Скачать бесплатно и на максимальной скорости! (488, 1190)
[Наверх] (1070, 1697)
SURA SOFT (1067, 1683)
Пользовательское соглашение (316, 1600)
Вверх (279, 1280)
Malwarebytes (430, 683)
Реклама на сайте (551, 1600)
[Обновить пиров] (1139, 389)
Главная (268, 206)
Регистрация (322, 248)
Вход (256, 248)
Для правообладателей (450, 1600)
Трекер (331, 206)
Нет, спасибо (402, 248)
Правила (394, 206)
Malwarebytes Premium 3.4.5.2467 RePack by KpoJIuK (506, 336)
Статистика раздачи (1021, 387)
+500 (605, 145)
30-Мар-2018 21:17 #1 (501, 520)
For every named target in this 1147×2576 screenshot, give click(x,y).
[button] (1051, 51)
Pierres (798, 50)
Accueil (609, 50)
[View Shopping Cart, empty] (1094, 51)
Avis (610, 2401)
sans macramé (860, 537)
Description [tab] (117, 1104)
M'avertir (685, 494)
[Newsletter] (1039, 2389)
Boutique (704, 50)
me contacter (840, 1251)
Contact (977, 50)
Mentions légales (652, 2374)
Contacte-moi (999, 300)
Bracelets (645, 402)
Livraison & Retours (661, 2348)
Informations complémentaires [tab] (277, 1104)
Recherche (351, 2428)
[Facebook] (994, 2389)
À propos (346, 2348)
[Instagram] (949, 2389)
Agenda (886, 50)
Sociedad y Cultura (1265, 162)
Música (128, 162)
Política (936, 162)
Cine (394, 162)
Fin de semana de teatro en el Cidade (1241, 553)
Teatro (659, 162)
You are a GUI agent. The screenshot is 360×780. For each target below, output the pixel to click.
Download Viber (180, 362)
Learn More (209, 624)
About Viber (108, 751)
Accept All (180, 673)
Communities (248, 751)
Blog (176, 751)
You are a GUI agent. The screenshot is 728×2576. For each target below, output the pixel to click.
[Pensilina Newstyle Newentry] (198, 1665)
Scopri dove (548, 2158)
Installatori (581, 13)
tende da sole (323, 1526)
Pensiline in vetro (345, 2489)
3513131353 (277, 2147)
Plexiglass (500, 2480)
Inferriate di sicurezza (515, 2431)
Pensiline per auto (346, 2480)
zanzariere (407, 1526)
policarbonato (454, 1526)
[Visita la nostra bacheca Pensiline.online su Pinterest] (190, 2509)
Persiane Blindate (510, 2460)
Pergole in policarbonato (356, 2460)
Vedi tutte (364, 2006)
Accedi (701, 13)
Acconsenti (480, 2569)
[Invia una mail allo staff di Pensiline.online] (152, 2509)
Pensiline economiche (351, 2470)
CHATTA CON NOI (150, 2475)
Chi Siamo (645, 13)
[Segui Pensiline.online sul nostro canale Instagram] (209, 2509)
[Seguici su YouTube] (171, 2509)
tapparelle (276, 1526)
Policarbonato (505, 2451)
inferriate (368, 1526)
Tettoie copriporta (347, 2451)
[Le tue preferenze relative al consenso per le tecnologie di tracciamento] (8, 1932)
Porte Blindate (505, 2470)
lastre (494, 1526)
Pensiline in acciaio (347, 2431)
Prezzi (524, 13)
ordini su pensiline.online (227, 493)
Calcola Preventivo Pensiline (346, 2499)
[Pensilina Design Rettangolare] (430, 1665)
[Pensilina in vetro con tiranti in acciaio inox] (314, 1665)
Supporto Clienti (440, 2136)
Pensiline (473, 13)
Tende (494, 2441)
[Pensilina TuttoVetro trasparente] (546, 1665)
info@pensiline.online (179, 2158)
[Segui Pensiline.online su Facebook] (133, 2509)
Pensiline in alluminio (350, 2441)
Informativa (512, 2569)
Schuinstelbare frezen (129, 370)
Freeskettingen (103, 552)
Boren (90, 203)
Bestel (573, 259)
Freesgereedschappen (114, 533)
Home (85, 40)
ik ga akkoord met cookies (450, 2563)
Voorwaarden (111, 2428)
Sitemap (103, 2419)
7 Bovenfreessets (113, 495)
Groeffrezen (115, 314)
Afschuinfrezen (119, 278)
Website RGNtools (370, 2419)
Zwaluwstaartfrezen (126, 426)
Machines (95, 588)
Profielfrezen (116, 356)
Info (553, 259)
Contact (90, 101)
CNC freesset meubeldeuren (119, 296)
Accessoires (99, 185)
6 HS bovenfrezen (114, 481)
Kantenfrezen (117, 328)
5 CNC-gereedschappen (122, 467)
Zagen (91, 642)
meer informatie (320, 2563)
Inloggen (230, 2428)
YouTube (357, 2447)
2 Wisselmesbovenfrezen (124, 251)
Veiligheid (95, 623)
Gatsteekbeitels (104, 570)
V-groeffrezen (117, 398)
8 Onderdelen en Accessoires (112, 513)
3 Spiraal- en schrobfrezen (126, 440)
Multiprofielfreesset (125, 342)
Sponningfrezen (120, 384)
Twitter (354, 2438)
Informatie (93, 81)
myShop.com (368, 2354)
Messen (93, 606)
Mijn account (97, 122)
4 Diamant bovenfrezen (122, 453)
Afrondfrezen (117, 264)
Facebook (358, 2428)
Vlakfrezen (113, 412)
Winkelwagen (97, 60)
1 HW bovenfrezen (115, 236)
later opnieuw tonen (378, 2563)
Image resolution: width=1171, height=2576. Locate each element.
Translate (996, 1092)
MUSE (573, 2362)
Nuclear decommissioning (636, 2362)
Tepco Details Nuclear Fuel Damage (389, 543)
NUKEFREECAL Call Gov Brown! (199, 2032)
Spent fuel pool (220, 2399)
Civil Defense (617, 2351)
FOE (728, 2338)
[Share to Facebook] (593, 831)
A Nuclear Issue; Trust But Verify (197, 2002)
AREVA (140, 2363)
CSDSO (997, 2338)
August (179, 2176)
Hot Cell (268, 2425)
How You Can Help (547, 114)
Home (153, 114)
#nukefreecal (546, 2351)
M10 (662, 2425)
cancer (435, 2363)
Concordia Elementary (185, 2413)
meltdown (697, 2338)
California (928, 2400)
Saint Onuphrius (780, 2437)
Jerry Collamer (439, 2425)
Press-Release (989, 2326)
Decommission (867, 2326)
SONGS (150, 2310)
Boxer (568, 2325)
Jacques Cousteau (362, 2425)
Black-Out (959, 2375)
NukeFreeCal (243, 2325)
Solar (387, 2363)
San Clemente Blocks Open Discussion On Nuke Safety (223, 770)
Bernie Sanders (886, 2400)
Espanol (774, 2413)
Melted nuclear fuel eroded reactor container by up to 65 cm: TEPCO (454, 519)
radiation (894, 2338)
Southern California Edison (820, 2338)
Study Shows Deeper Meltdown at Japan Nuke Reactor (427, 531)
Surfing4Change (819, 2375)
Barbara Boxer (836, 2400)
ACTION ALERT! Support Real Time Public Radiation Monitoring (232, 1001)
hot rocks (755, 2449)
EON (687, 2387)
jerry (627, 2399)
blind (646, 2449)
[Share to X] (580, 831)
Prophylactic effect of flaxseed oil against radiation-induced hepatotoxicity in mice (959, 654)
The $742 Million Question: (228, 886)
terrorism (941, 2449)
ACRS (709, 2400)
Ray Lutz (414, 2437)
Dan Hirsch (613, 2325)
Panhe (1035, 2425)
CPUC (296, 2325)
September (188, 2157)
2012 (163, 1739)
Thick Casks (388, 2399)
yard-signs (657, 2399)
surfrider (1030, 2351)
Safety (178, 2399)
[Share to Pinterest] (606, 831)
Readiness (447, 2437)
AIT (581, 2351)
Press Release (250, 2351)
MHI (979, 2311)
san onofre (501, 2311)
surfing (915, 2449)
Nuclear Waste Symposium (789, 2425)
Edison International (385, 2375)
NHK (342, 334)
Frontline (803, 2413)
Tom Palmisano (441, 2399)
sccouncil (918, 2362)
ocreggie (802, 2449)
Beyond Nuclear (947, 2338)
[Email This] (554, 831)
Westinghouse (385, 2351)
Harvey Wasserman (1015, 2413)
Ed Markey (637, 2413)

(Problem requirements): Give back the lines of the data exactly as they are written, from the first line through the line containing "Для правообладателей (450, 1600)".

(Solution):
Скачать бесплатно и на максимальной скорости! (488, 1190)
[Наверх] (1070, 1697)
SURA SOFT (1067, 1683)
Пользовательское соглашение (316, 1600)
Вверх (279, 1280)
Malwarebytes (430, 683)
Реклама на сайте (551, 1600)
[Обновить пиров] (1139, 389)
Главная (268, 206)
Регистрация (322, 248)
Вход (256, 248)
Для правообладателей (450, 1600)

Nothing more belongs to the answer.